**DO THIS**: Write out the lines exactly as they appear, starting at the line that contains "968x755 pixels. Task: Click" and ending at the line that contains "Click the Processor Name header cell", with both included. Leave the pictures out of your answer.

**WORKING DATA**:
--
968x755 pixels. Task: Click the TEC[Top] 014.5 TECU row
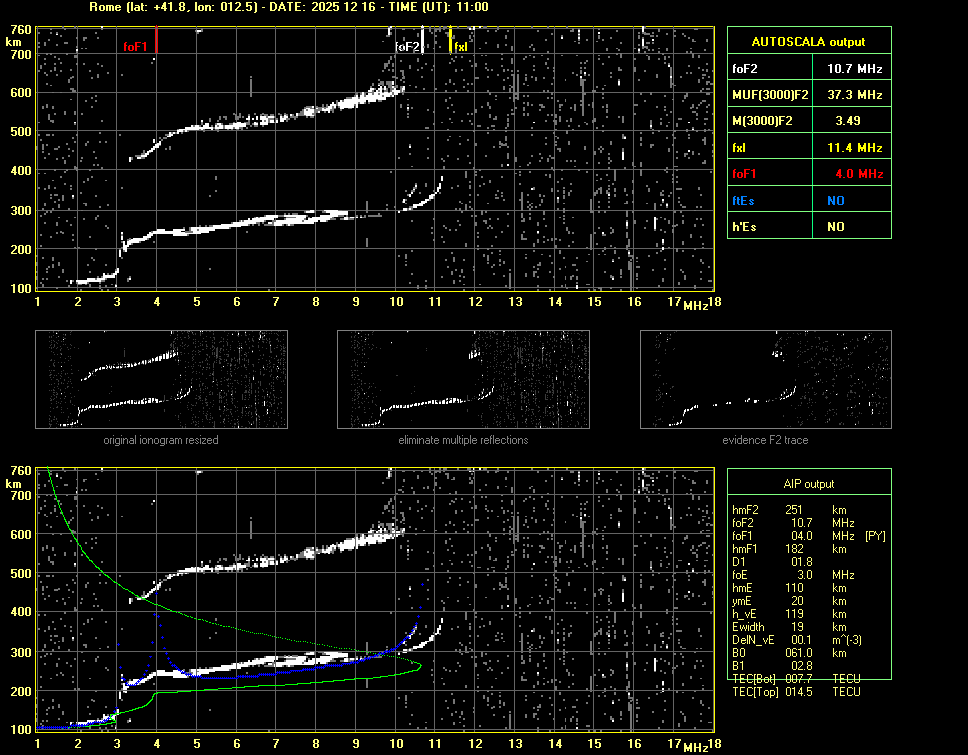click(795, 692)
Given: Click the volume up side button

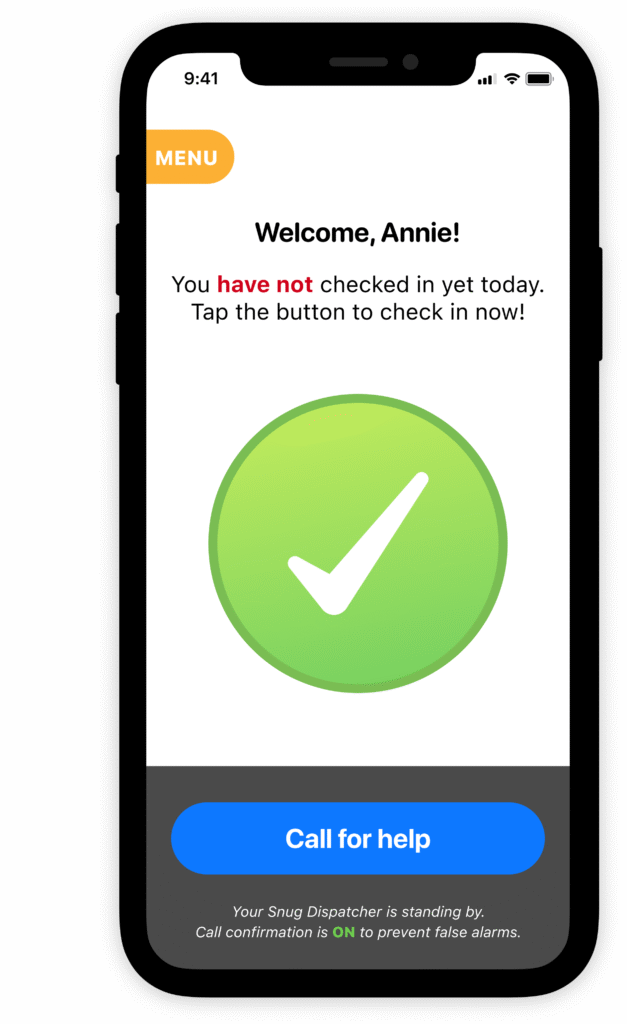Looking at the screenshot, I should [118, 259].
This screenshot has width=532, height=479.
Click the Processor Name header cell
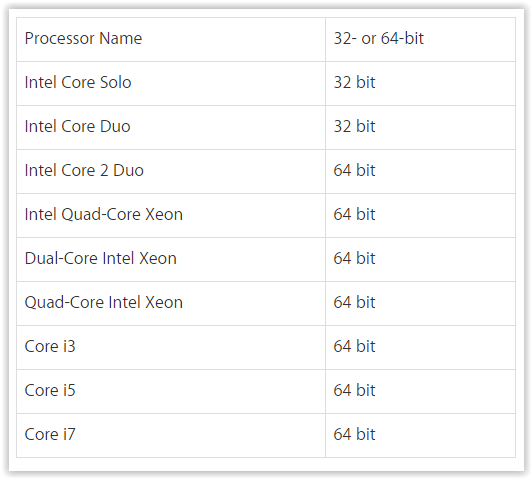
--
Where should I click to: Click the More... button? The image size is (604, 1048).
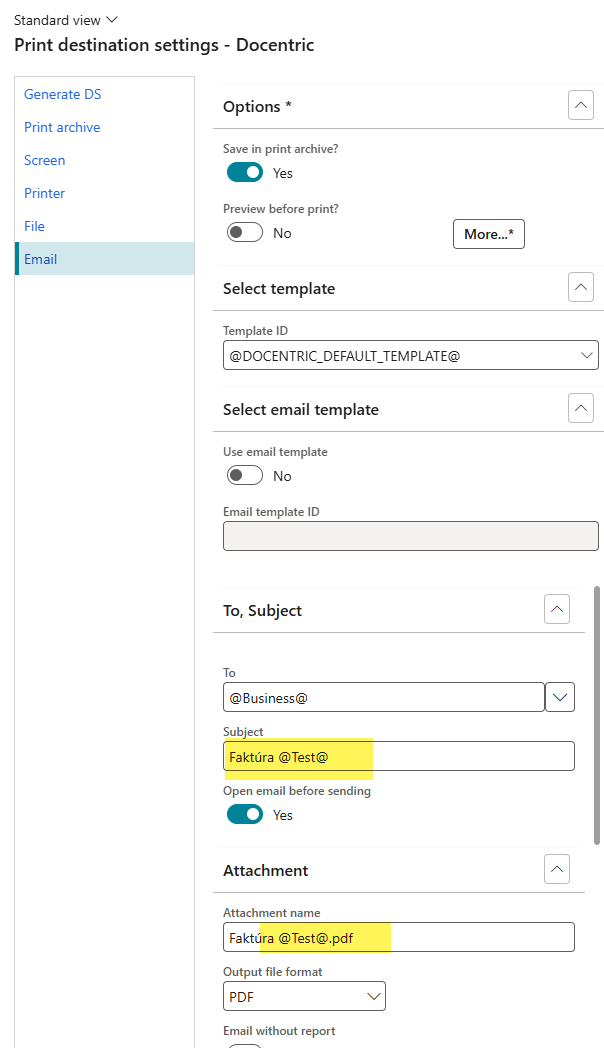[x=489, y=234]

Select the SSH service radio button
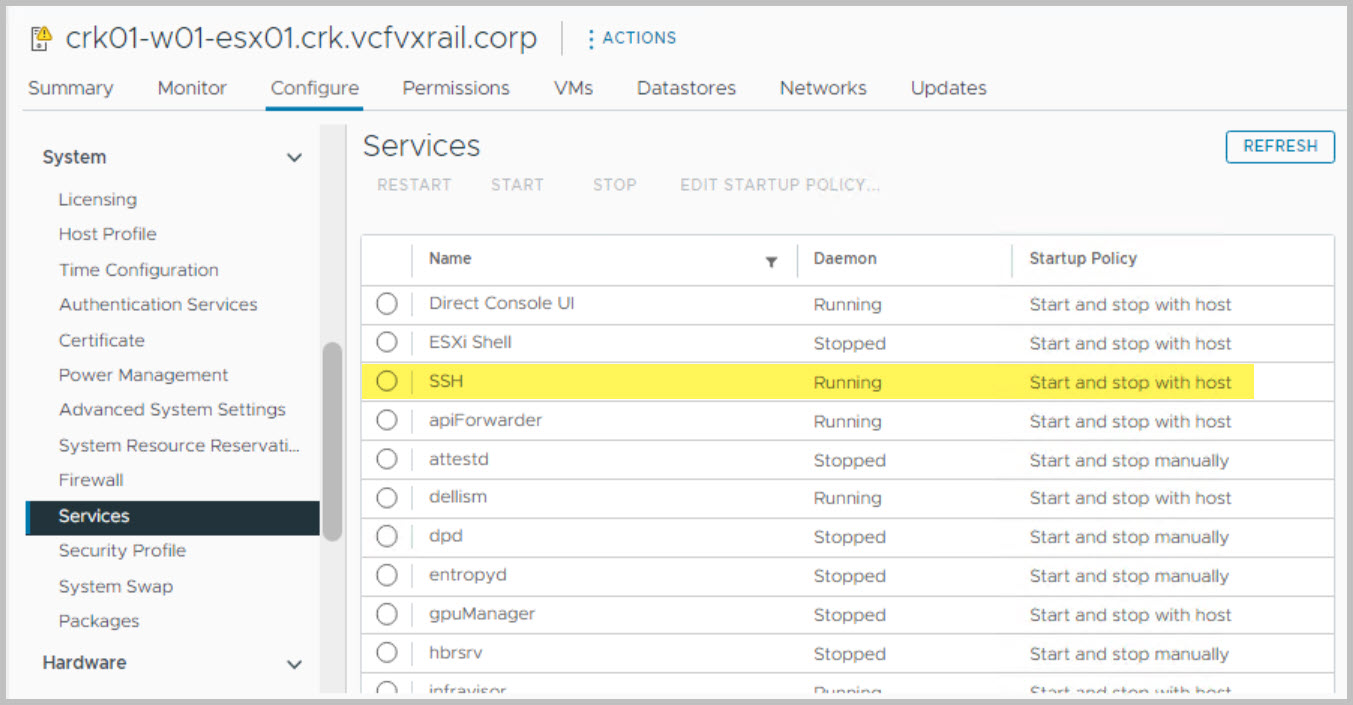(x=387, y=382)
--
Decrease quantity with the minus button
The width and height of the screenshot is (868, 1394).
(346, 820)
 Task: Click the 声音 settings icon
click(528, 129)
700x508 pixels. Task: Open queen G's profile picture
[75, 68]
--
**OUTPUT OF THE TASK**:
968x755 pixels. Task: Click the TEC[Top] 014.5 TECU row
click(795, 692)
Given: Click the volume up side button

Looking at the screenshot, I should [118, 259].
This screenshot has width=532, height=479.
Click the Processor Name header cell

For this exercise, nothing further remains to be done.